Il va sans dire que dès les premières pages, on cherche à comprendre qui est Luc Berger et pourquoi il semble si déterminé à se tuer à petit feu. Car, comme il le dit si bien, il n’est pas suicidaire, mais il veut se retirer de cette société qu’il abhorre. En plus de Luc (Luke Sheperd The highwayman de son surnom), il y a une panoplie d’autres personnages tous les plus étranges les uns que les autres, qui ont tous des liens entre eux et sont identifiés par un nom et un surnom également, ce qui, je dois l’avouer, a été mélangeant à quelques occasions au début, surtout que nous changeons de personnages à toutes les deux ou trois pages.

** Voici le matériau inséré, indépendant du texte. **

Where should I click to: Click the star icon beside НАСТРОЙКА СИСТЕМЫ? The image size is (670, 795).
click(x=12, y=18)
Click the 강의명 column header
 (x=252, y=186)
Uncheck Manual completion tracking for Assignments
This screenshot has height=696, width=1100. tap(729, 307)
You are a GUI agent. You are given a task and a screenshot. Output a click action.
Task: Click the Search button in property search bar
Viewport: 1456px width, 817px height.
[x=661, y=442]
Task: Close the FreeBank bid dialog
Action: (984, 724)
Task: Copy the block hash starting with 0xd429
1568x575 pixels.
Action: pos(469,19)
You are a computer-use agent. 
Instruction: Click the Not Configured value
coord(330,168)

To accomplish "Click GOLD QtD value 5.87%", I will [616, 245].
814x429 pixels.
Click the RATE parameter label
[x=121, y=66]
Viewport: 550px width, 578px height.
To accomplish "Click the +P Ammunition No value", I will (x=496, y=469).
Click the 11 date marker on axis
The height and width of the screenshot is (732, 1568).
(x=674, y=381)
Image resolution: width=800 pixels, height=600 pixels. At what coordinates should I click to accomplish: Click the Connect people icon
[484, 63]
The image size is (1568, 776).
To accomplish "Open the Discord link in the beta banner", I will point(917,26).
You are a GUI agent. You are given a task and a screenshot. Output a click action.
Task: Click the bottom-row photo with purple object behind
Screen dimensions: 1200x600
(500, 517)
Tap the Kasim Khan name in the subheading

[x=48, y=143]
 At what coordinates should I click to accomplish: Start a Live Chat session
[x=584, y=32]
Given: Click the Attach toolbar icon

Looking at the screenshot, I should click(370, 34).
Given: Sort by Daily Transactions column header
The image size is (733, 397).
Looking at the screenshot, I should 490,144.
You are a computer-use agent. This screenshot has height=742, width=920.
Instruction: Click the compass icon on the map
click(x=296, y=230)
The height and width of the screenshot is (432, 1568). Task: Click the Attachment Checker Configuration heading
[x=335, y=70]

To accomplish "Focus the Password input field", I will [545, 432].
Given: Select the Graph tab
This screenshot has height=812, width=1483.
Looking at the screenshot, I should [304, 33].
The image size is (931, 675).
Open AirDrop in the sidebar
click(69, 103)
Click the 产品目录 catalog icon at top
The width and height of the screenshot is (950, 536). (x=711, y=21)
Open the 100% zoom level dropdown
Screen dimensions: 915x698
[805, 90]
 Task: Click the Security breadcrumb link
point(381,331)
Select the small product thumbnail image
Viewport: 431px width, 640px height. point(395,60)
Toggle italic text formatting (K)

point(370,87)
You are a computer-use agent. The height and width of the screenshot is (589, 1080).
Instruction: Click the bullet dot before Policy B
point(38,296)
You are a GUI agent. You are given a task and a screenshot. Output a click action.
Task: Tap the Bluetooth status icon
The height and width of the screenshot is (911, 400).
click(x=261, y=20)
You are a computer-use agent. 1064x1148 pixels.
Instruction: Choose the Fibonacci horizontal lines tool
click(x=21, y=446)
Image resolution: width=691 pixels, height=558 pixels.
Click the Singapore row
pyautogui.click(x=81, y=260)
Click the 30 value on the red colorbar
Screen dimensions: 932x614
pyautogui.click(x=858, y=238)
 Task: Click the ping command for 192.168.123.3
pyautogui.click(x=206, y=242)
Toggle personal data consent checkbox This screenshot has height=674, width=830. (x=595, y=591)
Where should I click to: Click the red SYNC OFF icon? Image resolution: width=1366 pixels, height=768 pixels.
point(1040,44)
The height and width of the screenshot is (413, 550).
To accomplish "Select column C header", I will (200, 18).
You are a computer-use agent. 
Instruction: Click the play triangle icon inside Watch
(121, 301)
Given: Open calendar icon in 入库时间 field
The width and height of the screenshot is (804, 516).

Cela étant dit, j’ai trouvé fascinant de découvrir ce village, ces habitants, leurs relations, mais surtout leurs déviances, leurs violences, et également leur conscience environnementale et leur souci pour le futur de leur planète. Cela pouvait sembler sombre par moment, mais avec un tel roman, on a juste le goût de lire la suite, pour tenter de faire des liens et comprendre les agissements de chacun. Mais plus on avance dans l’histoire, plus les gens meurent, plus certains agissent bizarrement, et moins l’on semble comprendre le noyau de cette histoire.
En fait, ce n’est que vers la page 211 que l’on nous donne accès à la vérité, la clé de compréhension, la pièce manquante du casse-tête et que les liens se font dans ma tête et que je comprends enfin les agissements, les personnages, les événements. WOW! Quel punch ! Je suis KO, car je n’ai rien vu venir. Et pourtant, on a des indices partout, même dans le titre et le résumé du livre, mais je ne le voyais pas. Maintenant que j’ai compris, je n’ai qu’une envie, celle de retourner à la première page et relire cette histoire, sous l’angle de la compréhension pour en lire tout ce qui était caché. En sachant la vérité et les événements de son passé, je comprends mieux pourquoi Luc Berger est devenu aussi complexe et je ne peux qu’être empathique de tout cela.
Parmi les autres personnages du village, j’ai adoré Calamity Sue (Suzanne), qui ne l’a pas eu facile dans son enfance et malgré toutes les rumeurs sur elle et les mauvais traitements, elle est une combattante. Elle ne se laisse pas faire. Il y a également Father Vince St-John «the Astronomer Priest» que je trouvais bien intéressant. Un curé qui boit pour oublier et qui ne fait pas vraiment le vœu de chasteté. Il est drôle à souhait.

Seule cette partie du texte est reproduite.